Records from a dataset:
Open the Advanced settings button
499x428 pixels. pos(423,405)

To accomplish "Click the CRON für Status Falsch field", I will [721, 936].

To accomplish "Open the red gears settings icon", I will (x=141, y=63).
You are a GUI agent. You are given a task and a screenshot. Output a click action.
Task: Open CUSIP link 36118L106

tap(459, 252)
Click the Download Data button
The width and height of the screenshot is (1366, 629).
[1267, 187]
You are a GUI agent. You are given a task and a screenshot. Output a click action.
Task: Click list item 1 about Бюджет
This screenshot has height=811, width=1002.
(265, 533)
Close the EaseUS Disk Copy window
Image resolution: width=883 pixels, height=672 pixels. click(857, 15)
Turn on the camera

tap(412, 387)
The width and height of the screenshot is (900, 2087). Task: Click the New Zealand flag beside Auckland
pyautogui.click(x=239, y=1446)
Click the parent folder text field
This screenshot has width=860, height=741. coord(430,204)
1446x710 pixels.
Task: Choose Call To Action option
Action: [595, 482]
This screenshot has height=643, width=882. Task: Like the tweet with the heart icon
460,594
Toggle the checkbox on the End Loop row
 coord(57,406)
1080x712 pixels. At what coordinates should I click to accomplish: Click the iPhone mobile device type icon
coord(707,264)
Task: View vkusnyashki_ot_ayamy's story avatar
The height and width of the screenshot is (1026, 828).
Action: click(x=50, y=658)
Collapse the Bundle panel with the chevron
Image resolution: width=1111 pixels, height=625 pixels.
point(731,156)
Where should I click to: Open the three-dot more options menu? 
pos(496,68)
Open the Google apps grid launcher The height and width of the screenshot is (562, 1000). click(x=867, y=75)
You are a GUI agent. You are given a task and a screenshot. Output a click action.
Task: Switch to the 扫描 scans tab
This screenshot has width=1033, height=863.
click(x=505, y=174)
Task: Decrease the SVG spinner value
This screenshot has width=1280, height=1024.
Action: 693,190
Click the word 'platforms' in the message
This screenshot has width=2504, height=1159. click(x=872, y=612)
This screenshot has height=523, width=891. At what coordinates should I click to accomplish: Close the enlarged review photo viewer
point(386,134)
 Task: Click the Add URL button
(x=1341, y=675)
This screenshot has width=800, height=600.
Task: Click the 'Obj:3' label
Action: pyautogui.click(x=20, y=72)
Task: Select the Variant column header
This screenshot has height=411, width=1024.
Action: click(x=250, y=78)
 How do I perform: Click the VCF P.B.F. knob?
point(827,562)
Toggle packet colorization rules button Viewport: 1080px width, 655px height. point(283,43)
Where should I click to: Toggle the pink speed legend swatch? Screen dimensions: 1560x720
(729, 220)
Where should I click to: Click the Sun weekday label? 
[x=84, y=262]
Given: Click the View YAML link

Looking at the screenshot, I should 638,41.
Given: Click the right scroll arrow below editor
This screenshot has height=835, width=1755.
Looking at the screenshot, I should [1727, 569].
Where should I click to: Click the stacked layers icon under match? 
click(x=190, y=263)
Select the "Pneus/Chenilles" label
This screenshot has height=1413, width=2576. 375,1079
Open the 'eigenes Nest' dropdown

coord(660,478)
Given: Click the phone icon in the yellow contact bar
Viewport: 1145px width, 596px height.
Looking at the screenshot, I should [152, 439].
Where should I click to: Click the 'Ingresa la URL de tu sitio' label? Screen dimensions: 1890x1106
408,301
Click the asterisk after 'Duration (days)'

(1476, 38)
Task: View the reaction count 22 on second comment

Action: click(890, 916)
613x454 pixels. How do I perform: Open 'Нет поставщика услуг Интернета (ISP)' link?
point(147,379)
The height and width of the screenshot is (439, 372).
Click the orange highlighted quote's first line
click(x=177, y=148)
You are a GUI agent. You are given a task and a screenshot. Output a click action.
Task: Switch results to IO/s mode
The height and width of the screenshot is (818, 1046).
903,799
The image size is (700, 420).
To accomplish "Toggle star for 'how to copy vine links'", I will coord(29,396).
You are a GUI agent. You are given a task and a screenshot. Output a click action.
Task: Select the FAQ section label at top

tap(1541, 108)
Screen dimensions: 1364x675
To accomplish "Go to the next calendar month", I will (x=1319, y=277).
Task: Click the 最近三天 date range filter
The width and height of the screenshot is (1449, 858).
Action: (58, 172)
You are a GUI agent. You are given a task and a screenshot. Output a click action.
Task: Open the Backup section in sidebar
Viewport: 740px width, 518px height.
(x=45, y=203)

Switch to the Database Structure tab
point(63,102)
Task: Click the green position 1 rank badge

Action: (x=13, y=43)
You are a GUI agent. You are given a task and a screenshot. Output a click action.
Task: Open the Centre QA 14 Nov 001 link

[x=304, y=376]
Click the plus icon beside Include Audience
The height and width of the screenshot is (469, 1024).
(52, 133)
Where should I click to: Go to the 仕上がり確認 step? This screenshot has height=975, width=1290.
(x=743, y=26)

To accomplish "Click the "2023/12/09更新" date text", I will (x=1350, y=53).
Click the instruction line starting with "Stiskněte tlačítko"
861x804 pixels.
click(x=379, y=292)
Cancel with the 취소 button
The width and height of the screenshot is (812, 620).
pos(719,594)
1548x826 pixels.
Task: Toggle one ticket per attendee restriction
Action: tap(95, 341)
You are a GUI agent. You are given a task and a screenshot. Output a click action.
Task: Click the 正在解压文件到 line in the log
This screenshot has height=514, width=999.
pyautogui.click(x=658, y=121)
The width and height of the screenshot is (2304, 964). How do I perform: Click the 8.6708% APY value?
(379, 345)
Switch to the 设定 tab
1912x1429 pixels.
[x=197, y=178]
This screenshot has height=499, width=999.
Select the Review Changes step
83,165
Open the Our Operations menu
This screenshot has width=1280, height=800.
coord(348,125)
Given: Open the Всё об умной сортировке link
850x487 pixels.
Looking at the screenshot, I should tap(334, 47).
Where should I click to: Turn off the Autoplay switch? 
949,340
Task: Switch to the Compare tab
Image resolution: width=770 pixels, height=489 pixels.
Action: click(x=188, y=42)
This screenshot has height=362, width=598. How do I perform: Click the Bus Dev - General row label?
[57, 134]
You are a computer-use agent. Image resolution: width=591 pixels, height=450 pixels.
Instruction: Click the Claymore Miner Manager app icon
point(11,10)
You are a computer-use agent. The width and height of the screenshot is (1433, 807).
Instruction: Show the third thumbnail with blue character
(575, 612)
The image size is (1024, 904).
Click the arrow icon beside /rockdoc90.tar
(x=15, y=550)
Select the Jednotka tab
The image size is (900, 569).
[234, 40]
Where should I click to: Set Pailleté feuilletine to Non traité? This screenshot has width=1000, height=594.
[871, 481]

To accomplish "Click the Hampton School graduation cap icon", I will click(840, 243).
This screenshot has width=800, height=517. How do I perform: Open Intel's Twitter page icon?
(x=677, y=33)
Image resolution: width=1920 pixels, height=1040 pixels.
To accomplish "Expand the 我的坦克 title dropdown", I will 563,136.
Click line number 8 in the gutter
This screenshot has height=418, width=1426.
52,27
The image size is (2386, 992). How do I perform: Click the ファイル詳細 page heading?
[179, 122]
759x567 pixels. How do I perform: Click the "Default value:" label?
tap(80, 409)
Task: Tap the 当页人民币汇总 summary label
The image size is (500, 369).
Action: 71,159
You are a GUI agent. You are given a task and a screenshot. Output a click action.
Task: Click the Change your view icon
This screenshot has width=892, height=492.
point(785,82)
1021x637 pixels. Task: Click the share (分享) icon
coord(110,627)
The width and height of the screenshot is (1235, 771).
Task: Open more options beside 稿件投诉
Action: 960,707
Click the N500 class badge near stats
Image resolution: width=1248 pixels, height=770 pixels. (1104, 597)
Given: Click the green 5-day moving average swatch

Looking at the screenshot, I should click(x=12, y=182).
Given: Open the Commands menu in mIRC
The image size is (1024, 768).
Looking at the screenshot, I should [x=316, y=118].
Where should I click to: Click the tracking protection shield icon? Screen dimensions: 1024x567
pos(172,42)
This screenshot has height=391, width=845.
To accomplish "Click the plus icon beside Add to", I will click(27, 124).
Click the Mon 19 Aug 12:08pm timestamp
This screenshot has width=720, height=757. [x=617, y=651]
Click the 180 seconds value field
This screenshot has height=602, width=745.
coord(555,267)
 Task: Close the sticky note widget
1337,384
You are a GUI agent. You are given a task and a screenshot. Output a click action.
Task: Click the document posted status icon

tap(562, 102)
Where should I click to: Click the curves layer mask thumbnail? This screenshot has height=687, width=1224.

• _INSTRUCTIONS FOR THE TASK_: Show, from the records above, every line that includes "plus".

• _WRITTEN ANSWER_:
Click the plus icon beside Include Audience
To accomplish "Click the plus icon beside Add to", I will click(27, 124).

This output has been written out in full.